A new development in this area are ready-to-administer pre-filled sterilised syringes (PFSS) produced by the pharmacy. PFSS are produced on stock under GMP conditions by the hospital pharmacy using (semi) automatic filling and closing machines whereby quality and safety are embedded in the whole process of manufacturing. A total cost of ownership analysis is performed showing PFSS prepared in the hospital pharmacy yielded cost savings compared to conventional preparation on the ward. The process of production, filling, closing and sterilisation has been validated using newly acquired equipment. With the introduction of the cyclic olefin polymer (COP) syringes a new type of primary container is implemented in the pharmacy. To ensure patient safety and product quality a science- and risk-based strategy has been developed for testing extractables and leachables to qualify the new container as primary packaging material.
Introducing PFSS is cost saving for the healthcare system:– COP syringes are suitable as primary packaging material; –enhancement styles for better readability of labels are established; and – already, 15 products are validated and available for use in the hospital.
1. KHM Larmené-Beld KHM, Touwen-Spronk J, Luttjeboer J, et al. A cost minimization analysis of ready-to-administer pre-filled sterilized syringes in a Dutch hospital.. Submitted for publication in Clinical Therapeutics.

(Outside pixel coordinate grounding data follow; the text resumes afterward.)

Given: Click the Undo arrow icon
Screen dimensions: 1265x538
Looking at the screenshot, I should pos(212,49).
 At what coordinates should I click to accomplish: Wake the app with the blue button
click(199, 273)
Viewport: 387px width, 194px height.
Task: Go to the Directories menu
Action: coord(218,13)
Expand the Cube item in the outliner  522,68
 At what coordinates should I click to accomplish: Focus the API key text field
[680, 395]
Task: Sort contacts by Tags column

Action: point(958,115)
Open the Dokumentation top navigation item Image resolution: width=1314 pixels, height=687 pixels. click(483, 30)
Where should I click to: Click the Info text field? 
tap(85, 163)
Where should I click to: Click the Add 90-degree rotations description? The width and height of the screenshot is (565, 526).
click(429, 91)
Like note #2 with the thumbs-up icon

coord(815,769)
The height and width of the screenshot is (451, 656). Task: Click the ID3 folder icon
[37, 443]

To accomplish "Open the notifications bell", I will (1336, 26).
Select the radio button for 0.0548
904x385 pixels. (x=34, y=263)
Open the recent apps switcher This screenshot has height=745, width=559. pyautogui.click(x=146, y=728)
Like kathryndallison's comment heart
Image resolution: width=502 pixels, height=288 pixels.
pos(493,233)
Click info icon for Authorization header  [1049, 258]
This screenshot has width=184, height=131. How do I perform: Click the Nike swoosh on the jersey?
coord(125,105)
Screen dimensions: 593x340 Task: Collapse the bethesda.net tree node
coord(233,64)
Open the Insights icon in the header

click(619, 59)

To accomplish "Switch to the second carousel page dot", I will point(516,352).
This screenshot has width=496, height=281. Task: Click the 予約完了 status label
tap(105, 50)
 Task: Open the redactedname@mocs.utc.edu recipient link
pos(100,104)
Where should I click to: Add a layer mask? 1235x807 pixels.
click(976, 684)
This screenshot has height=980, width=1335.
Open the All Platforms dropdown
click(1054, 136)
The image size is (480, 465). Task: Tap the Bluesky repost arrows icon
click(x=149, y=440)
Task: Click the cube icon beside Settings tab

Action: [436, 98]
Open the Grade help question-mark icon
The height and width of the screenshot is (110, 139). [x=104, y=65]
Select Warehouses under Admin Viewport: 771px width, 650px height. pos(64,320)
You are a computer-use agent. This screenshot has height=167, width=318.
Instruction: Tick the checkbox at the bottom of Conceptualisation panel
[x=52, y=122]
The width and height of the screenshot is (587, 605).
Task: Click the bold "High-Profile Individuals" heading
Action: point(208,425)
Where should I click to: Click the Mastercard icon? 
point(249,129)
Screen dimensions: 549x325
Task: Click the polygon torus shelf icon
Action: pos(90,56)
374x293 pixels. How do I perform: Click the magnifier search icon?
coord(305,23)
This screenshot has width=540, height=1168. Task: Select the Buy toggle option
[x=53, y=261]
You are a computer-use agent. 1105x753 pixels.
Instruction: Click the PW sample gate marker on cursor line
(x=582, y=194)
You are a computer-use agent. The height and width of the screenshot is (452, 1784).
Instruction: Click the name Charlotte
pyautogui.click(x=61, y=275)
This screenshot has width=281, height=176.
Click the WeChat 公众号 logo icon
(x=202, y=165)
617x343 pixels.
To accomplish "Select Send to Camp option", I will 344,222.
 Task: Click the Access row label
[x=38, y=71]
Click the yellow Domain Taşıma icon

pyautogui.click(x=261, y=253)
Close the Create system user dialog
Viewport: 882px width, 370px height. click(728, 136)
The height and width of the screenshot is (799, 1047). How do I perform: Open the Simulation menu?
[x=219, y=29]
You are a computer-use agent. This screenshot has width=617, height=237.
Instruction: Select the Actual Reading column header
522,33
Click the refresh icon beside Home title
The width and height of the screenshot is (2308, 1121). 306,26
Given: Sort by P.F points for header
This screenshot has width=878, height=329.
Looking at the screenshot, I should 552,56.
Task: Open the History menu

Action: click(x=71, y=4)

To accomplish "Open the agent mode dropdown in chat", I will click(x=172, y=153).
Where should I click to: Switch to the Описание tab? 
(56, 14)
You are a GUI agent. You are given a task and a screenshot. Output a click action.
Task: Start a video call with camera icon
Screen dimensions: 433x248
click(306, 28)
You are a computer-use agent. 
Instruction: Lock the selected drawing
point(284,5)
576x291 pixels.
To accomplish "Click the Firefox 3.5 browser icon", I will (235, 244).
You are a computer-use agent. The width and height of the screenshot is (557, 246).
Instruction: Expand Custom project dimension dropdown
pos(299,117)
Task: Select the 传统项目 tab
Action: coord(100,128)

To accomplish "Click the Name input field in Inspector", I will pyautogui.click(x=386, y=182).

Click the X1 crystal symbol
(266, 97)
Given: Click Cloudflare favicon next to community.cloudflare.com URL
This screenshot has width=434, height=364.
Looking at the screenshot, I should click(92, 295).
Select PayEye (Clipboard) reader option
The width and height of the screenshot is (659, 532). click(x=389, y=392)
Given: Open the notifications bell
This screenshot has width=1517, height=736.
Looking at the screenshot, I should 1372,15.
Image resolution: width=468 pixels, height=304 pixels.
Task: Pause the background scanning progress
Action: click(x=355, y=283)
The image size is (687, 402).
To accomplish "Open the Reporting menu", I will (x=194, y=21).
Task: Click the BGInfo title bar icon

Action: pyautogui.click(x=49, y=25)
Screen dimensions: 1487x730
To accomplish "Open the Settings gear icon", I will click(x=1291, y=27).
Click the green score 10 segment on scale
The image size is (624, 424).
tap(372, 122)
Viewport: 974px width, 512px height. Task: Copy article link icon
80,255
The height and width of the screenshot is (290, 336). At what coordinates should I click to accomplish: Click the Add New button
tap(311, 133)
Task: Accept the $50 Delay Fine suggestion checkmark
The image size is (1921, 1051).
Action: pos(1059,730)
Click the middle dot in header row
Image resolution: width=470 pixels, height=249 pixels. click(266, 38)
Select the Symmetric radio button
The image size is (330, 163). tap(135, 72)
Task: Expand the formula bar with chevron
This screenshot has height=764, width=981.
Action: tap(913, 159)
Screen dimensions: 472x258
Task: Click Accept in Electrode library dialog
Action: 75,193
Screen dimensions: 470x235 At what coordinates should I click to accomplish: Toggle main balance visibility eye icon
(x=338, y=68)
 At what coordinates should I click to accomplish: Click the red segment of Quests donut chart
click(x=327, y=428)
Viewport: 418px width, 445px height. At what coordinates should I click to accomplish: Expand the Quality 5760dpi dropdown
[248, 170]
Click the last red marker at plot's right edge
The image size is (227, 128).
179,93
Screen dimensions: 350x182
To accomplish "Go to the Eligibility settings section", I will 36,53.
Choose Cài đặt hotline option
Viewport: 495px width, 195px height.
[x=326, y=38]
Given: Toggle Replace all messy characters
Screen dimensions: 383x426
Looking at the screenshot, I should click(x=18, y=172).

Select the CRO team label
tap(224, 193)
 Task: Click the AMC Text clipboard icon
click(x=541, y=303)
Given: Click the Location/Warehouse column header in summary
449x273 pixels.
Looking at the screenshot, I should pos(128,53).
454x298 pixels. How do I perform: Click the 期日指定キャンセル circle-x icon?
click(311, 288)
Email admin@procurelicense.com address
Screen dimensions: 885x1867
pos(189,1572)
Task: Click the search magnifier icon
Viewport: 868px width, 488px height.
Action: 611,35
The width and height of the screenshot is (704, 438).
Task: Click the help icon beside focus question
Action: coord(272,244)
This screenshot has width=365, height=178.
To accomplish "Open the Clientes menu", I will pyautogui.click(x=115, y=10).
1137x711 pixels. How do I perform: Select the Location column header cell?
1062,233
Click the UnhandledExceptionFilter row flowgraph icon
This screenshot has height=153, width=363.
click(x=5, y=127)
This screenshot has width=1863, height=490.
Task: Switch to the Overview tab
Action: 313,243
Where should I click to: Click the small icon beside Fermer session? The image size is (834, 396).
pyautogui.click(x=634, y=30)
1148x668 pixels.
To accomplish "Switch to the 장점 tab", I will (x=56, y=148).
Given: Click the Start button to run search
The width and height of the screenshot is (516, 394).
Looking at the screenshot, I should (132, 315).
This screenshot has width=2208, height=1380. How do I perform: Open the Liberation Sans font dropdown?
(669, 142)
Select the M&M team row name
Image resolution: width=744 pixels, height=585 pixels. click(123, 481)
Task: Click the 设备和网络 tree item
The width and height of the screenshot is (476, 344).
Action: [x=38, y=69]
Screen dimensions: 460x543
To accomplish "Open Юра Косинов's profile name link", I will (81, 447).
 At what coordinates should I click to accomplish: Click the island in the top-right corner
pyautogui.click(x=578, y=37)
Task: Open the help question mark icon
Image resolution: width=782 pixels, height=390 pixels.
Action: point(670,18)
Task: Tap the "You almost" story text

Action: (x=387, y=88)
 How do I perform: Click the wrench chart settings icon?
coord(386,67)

2. Larmené-Beld K, Kuiper A, van Berkel S, et al. A science- and risk-based strategy to qualify sterilized prefilled syringes as primary packaging material in a hospital pharmacy. Abstract submitted for 24th EAHP Congress.
3. Larmené-Beld KHM, Kim Alting E, Taxis K. A systematic literature review on strategies to avoid look-alike errors of labels. Eur J Clin Pharmacol 2018 74:985–93.
Introducing more drugs as ready-to-administer products. Optimising the label of ready-to-administer syringes to avoid look-alike errors based on the results of the review.